El segundo acto se inclina hacia una melancolía musical. Los intérpretes caminan por la roca como si fuera el pasillo de su propia casa. Una mujer, tumbada sobre una colchoneta hinchable, navega a la deriva como una Ofelia posmoderna. En ese intervalo sereno, surge una tregua inesperada: cinco parejas se mueven abrazadas, sin huida ni fricción. Pero la quietud es efímera. El caos reaparece, y es Julie Anne Stanzak quien irrumpe con un solo deslumbrante mientras cinco hombres lanzan cubos de agua contra la roca, en una de las imágenes más hipnóticas del montaje.
El humor —tan presente en Bausch— surge ensombrecido por el cinismo. “Estoy un poco amargada”, dice Taylor Drury mientras se frota medio limón por el cuerpo. Otra bailarina se golpea para forzarse a reír. La danza es el último refugio. Y, sin embargo, Vollmond nunca cae en el sentimentalismo. Es oscura, pero no triste; desesperada, pero no derrotista. Cada gesto —repentino, tembloroso, reiterado— es una tentativa de conexión. Todos buscan, nadie encuentra, y, aun así, ninguno se rinde.


Una pieza negra de Pina Bausch con luz interior
Motivos y escenas reaparecen como ecos. La música del Cuarteto Balanescu, Tom Waits o René Aubry acompaña con sutileza los vaivenes de la pieza. En el tema final de Cujo, estalla un frenesí electrónico que desencadena la catarsis: todos bailan sentados, se mojan o ejecutan solos fugaces y vehementes en el agua. Es la apoteosis final.
Las piezas de Pina Bausch —sin respuestas ni moralejas— no se explican, se sienten. Sus coreografías inasibles conservan una intensidad que jamás decae. Gracias a su honestidad y a su estética atemporal —lejos de fórmulas y esquemas predecibles— su trabajo sigue vigente. Aunque no busque perfección técnica, cada acción está afinada con precisión y belleza. Por eso sus obras siguen conmoviendo: porque irradian autenticidad.
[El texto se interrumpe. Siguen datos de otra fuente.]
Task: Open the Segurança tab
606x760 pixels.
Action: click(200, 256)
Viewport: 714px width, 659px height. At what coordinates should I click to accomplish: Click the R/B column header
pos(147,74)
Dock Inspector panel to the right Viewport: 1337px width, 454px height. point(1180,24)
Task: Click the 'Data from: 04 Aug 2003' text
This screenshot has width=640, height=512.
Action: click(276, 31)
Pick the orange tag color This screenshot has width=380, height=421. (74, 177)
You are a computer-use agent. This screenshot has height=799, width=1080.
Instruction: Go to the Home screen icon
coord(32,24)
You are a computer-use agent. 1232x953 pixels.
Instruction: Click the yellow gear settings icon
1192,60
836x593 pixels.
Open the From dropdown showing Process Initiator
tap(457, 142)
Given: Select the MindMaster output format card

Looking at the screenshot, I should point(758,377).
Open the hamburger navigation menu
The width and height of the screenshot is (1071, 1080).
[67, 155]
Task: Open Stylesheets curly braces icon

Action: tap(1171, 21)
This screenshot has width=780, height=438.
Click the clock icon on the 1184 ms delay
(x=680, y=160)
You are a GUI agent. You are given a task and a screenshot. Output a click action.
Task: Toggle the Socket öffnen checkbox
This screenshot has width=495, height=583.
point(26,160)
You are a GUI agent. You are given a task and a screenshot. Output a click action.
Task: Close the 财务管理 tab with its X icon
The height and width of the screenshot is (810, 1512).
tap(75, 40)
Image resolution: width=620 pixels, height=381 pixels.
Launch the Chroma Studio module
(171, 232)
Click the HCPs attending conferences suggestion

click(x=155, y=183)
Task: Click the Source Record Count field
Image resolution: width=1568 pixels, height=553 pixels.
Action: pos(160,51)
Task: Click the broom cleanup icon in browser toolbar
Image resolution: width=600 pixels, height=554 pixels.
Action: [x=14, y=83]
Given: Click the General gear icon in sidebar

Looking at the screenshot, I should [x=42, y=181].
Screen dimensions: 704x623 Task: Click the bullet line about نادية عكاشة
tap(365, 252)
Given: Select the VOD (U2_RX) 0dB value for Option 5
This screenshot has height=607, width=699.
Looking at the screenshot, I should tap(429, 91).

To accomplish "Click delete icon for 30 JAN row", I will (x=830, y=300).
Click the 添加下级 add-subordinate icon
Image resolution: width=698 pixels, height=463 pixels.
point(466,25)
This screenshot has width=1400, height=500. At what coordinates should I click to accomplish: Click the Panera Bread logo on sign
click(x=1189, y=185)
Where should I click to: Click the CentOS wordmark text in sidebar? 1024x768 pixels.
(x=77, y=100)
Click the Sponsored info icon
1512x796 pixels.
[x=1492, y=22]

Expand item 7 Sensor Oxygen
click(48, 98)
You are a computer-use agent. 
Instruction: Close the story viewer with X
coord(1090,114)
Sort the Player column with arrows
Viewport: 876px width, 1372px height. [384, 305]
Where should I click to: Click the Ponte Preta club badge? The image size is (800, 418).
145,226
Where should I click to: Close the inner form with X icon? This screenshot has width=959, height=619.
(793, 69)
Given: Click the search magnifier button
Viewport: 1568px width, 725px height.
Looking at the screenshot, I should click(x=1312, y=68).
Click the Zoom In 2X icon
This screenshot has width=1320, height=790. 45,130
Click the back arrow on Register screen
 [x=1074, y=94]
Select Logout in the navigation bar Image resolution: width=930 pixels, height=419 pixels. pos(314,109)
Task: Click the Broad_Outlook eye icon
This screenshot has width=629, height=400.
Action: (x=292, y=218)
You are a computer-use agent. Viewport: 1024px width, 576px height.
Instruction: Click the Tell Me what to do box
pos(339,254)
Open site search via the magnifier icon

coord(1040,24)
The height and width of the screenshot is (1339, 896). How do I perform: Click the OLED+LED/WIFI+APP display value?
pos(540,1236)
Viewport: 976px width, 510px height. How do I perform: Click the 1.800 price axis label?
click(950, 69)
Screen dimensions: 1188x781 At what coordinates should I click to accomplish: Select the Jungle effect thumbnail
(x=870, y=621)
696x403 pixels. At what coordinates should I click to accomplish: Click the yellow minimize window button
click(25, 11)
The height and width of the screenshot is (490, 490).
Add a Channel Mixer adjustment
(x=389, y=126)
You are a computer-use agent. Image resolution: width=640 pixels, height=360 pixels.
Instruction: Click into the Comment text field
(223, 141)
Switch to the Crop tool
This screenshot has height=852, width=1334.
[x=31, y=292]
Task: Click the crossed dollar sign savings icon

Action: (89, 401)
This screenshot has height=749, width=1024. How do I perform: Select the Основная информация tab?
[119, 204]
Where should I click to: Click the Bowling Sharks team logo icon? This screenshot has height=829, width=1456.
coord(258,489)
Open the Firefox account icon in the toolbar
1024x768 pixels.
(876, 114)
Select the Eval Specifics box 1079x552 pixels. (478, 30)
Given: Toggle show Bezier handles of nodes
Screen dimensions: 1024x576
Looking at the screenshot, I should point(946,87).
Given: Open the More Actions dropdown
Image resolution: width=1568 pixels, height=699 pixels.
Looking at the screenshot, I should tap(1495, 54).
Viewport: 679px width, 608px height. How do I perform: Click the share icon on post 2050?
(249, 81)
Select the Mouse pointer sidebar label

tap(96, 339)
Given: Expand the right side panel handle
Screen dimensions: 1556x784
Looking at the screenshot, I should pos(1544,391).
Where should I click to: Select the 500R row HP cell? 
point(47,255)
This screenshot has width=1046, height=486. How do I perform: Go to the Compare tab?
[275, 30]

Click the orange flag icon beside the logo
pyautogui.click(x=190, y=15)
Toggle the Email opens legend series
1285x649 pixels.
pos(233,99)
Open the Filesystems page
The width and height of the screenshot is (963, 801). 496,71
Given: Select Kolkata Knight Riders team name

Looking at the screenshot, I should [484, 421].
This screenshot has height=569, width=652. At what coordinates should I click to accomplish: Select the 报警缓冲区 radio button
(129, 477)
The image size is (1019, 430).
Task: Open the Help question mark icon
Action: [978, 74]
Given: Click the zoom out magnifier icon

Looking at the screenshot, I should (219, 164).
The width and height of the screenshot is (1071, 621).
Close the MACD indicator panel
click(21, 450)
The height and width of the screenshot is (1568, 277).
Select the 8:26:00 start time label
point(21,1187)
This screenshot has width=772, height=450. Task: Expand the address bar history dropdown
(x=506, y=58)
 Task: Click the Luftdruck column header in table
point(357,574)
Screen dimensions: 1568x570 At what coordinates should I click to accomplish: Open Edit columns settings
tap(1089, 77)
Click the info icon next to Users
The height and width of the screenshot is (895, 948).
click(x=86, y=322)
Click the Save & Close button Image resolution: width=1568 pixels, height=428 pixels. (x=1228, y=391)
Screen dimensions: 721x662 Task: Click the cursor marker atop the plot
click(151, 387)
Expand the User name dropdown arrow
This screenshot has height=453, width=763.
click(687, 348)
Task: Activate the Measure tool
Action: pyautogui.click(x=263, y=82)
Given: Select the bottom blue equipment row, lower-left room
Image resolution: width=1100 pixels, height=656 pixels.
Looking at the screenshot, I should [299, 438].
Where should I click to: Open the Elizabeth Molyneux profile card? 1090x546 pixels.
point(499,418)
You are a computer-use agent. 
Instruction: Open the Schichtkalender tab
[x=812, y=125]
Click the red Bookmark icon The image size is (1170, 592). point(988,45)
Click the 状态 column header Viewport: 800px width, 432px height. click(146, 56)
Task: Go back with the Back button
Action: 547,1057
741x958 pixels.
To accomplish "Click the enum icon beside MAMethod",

Vollmond es una tormenta de imágenes húmedas, brillantes, absurdas, ocurrentes y dolorosamente humanas que se adhieren a la piel bajo la luna llena. Su final optimista se entrelaza con una forma de consuelo: haber compartido, aunque solo fuera un instante, una fragilidad común. Vollmond emociona, sacude y mece el alma. Y nos recuerda que, en cuestiones de amor, hay que estar siempre dispuesto a mojarse.